Graduates, Faculty, and Friends—

I am delighted to be here at the Language Schools’ Commencement. First, I would like to put Gamaliel Painter’s cane into circulation among you.

Please pass it among yourselves, and when the last person receives the cane, will he or she please return it to me.

Gamaliel Painter, the original owner of this cane, was one of the visionaries who helped found Middlebury College more than 200 years ago. When he died in 1819, he left his estate to the College, including this walking stick, which he was often seen carrying around town and across campus. At the time, campus was entirely located on the site that is now Twilight Hall, at the bottom of the hill on the way into town.

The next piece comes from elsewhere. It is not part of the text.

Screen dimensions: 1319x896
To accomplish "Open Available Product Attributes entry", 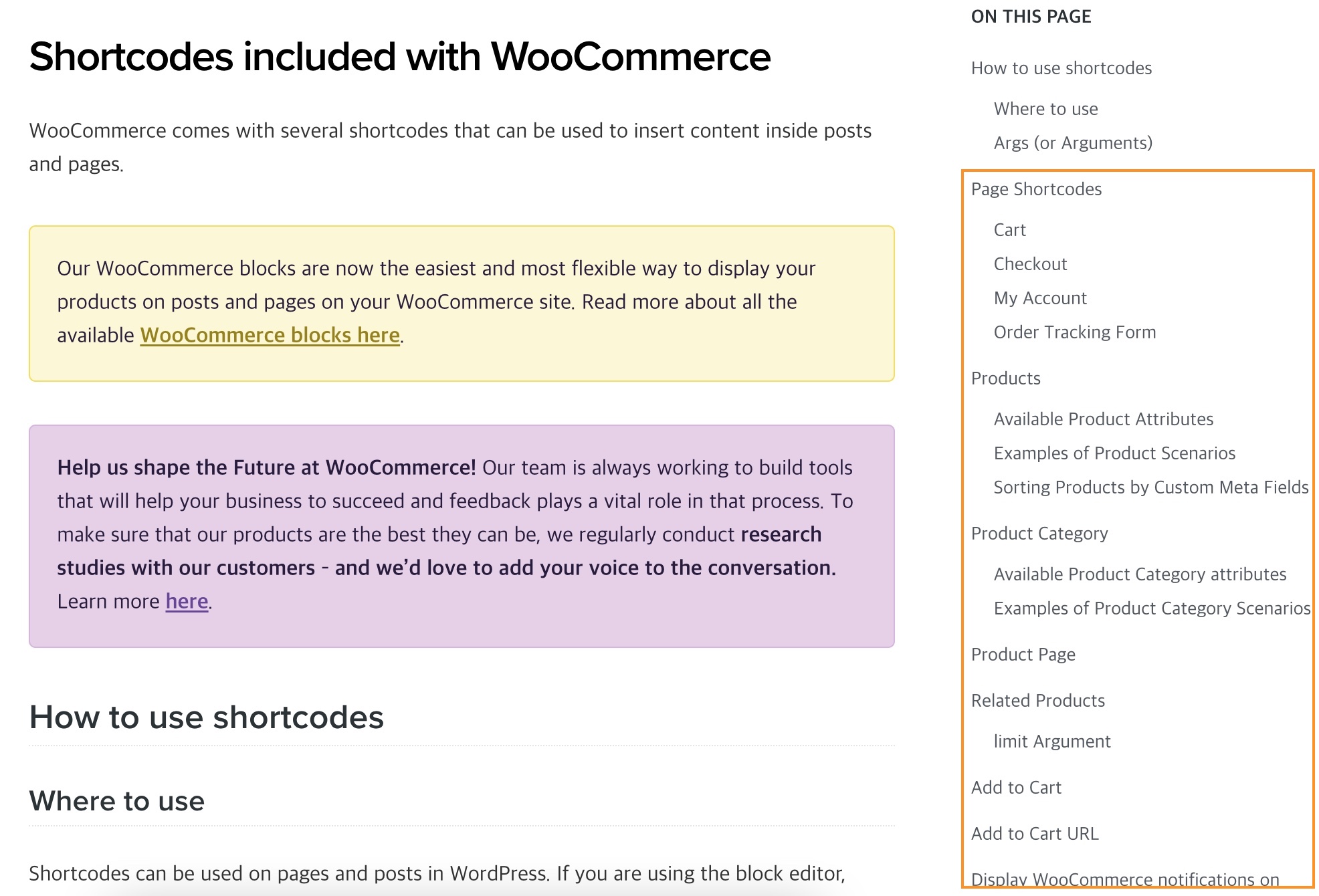I will [x=1103, y=419].
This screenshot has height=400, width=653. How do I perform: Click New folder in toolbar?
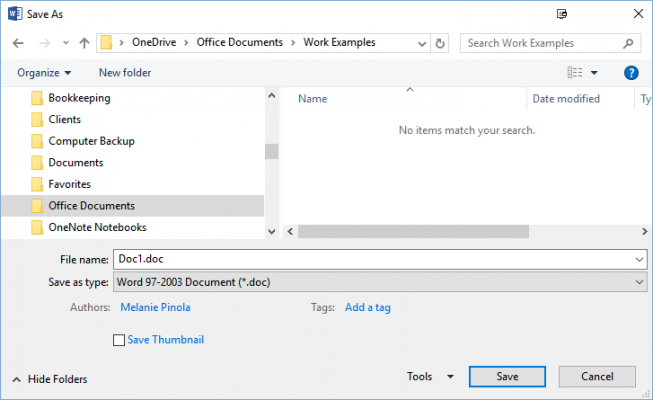click(125, 73)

Since his death, Gamaliel Painter’s cane has become the College’s mace—carried by the president at all academic ceremonial occasions, to signify Middlebury’s founding spirit, its optimism, and its future. It’s a well-traveled, well-handled cane. Incoming undergraduates pass the cane from student to student during first-year Convocation, and it has now made the trip with me to Monterey for the Middlebury Institute of International Studies’ commencement.

Today, each of you will receive your own cane, handcrafted here in Vermont of New England beech and ash, to carry forward into your life as a graduate of the Language Schools. These canes are a symbol of the historical ties that bind us all to this institution, the generosity that supports us, the hard work and learning that brought you to this place today, and the lifelong relationship between you and your new alma mater.

Your new alma mater. Alma mater, a Latin phrase—an allegorical one that means, literally, “nourishing mother.” I’ve now given you one more phrase in a new language, one that is probably not new to you, but one whose literal meaning you perhaps haven’t considered before.

But you have spent glorious months here considering the meaning of many, many other words, and phrases, and ideas—thinking, dreaming, stumbling, joking, arguing, persuading, dancing, running, sighing, playing, and hoping, in another language.

You have succeeded in achieving what you might have dreamed was impossible all those months and years ago when you first began this adventure with your new nourishing mother and your new Language Schools family.

And within this family, because of this you have changed. Every single one of you graduates I have spoken with has told me that you indeed have a different identity in your second language. And most of you have gone on to describe what that is: I dance more in Spanish. I’m tougher in Russian. I am more easygoing in French. I like my family more in Chinese. I have more friends in Hebrew. I’m kinder in German. I have a subtler sense of humor in Japanese. And you have not wanted to relinquish those personalities after the pledge has been lifted. I still see groups of you wandering around campus, speaking your language joyfully.

What is at the heart of this change? I believe it’s the Language Pledge, and its power.

At the beginning of the summer, and at the beginning of the many summers in which you have worked to earn your degree, you were told: May the pledge be with you. And it was.

You already know that the phrase “May the pledge be with you” is, of course, a play on the phrase from Star Wars—“May the force be with you.” Don’t worry—we checked with the copyright moguls before we went ahead and used it, and it falls under fair use. However, what you may not know is that the force—that power that animates all things—is a concept from early Indian Sanskrit texts—the Upanishads.

The creators of Star Wars drew from this tradition when they wrote their screenplays.

So inadvertently, as of course you know I would think everyone always does, we return back to Sanskrit to enlighten us. You may have thought this exhortation was in English, but really—it’s Sanskrit!

More seriously, the Upanishads describe students sitting under trees with their teachers and learning things through immersion, just as you have done here at Middlebury.

Even more momentously, for early Indian thinkers, the first idea of the force—called Brahman—was not magical, or about waving a wand. It was the simple idea that the power of the word held up the world.

And the power of the well-spoken word guaranteed human flourishing and prosperity.

You have done that too. Three thousand years later, through the power of your well-spoken word, you have contributed to human flourishing and prosperity.

I offer you a bit more Latin here: You have become masters—literally, from the Latin, ones who are called to teach. You have become doctors—literally, from the Latin, ones who lead others, who show the way.

So long may you go on thinking, dreaming, stumbling, joking, arguing, persuading, dancing, running, sighing, playing, and hoping, in another language.

Finally, today: I hope, in the work of achieving your degree, you have also been replenished. I hope that the letters now written after the letters that make up your name might not only signal pedigree, but also possibility. Not only pedigree, but also possibility.

I hope that your dispositions and habits of mind have been newly sharpened, invigorated, ready to engage again in the work of placing language at the center of all our human relationships.

The pledge has clearly been with you. Congratulations and my very deepest best wishes for you in all the worlds you will now inhabit.